━━ Source excerpt

The Tamil Nadu Prevention of Dangerous Activities of Bootleggers, Drug Offenders, Goondas, Immoral Traffic Offenders, Forest Offenders, Sand Offenders, Slum-Grabbers and Video Pirates Act, 1982, popularly known as the Goondas Act in Tamil Nadu, India and Gundar Sattam in Tamil, is a law for habitual offenders to be detained for a year as a preventive measure.

The act was later amended to include, forest offenders, sand smugglers, cyber criminals and sexual offenders against women. The amended act allows the state to also hold first-time offenders for an offence that may have a potential to disrupt public order.

Overview 
The act allows for the imprisonment of certain categories of criminals whose actions have the potential to disrupt public order, and it can be used against repeat offenders. The primary requirement for issuing a detention order under the Act in respect of 'goonda' is repeated conduct, attempt to commit, or abetment of commission of offenses listed in the description of the term "goonda". 

The authorities can imprison someone under this act. This act is enforced by the Commissioner of Police in metropolitan areas and the District Collector in rural regions. A person can be arrested under sections 16, 17, 22, 45 of the Indian Penal Code only if they are believed of committing a crime or are a member of a criminal organization. An advisory panel consisting of judges will decide whether the arrest is correct. Even after the panel made a decision, a person can approach the High Court and seek relief. The offender may face up to 12 months in prison if the Goondas act is decided on him. If the state administration so wishes, he can be released ahead of time. If a person is arrested under this Act and is released with certain conditions and if he/she violates the conditions, he/she will be sentenced to up to two years in prison.

If a person arrested under this Act wishes to show that he innocence, his lawyer cannot advocate on his behalf. Only members of his family may approach the appeals panel on his behalf. Once a person is detained, his or her family has 12 days to request for his or her release, first to the state for evaluation, then to the advisory panel established under Section 10 of the Act. The panel will be made up of a High Court judge, a retired judge, and a session judge. The panel will conduct an investigation and report to the court on whether the act imposed on the person concerned is right. Action will be taken against the person based on the decision. 

According to the state, the amended act allows the state to also hold first-time offenders for an offence that may have a potential to disrupt public order. The government based its decision on a 2011 Madras High Court judgement that said that "even a single crime allows imprisonment of a person as a Goonda, under the Act.

━━━━
━━ Information provided

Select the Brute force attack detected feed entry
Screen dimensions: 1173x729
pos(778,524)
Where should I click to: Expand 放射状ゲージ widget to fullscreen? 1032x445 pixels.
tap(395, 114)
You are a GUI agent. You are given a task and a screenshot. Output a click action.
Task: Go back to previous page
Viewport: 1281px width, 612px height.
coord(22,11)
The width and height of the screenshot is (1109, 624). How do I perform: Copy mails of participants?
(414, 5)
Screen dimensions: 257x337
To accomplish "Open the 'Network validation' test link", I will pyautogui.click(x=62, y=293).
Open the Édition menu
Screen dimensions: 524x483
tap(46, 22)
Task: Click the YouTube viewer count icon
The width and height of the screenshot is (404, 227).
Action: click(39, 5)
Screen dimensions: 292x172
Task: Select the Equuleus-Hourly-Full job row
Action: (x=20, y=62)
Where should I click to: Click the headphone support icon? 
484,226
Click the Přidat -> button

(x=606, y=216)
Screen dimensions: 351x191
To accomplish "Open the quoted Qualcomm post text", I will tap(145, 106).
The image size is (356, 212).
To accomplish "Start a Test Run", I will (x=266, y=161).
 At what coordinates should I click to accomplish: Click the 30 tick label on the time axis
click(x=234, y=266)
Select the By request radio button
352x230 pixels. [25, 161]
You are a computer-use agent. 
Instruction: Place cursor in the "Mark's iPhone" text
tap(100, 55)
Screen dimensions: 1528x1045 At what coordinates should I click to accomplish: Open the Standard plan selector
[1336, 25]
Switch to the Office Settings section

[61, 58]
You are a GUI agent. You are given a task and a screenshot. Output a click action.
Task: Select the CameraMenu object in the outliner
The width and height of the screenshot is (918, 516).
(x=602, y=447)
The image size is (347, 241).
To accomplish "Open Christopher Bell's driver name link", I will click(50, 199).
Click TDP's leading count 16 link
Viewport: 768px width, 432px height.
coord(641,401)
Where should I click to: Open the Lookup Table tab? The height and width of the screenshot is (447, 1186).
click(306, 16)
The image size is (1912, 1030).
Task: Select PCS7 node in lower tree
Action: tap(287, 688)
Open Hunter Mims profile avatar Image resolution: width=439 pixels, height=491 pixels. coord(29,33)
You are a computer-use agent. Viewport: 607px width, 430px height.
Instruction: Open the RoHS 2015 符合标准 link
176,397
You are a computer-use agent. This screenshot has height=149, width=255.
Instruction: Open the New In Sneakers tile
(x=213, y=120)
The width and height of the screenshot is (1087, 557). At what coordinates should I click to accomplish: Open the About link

━━━━

Requests
(A) Answer these questions from the text on the Goondas Act.
(i) Who enforces the act in metropolitan areas?
(ii) How many days does a detained person's family have to request release?
(iii) Which court issued the 2011 judgement on which the government based its decision?
(B) Write the next part of the text on the Goondas Act, beginning after its final sentence.

Results in order
(A)
(i) The Commissioner of Police
(ii) 12 days
(iii) The Madras High Court

(B)
History 
The Act was enacted during the administration of former Chief Minister M. G. Ramachandran (MGR). He intended to enact a strict law to prosecute and punish anyone who unlawfully produce, sell, disrupt public order, instigate violence, or indulge in smuggling and embezzlement. After consultations with government officials, ministers and others, MGR came up with a law. The complete name of the act is the Prevention of Dangerous Activities of Bootleggers, Drug Offenders, Goondas, Immoral Traffic Offenders, Forest Offenders, Sand Offenders, Slum-Grabbers and Video Pirates Act. In short it was known as the Prevention of Violence Act'. The law is called the "Goondas Act", by simply calling the perpetrators as "Goondas".

Forest offenders 
In 1988, the term “forest offenders” was included to defined to cover the individuals who were involved in the destruction of the environment.

Video pirates 
In 2004 under the Jayalalithaa government, the term "video pirates" was amended to include individuals who commits, tries to commit, or aids and abets the commission of copyright infringement offences in connection to a cinematograph film or a record incorporating any part of the sound track connected with the movie to be punishable under the Copyright Act, 1957; the theft and sale of films on compact discs (CDs) was brought under the Act.

Sand offenders 
In 2006, the “Sand offenders” was amended by the Dravida Munnetra Kazhagam government to include criminal syndicates in the sand-supply business.

Cyber criminals and sexual offenders 
The administration introduced two bills on August 11, 2014 to put cyber criminals and sexual offenders against women under the Act. Individuals who are “preparing to publish offensive content that threaten public order on any social media,” and those who commit offences specified in Chapter XI of the Information Technology Act, 2000, can be held under the Act by the state police. In July 2019, the Act was amended to cover sexual offences and cyber crimes.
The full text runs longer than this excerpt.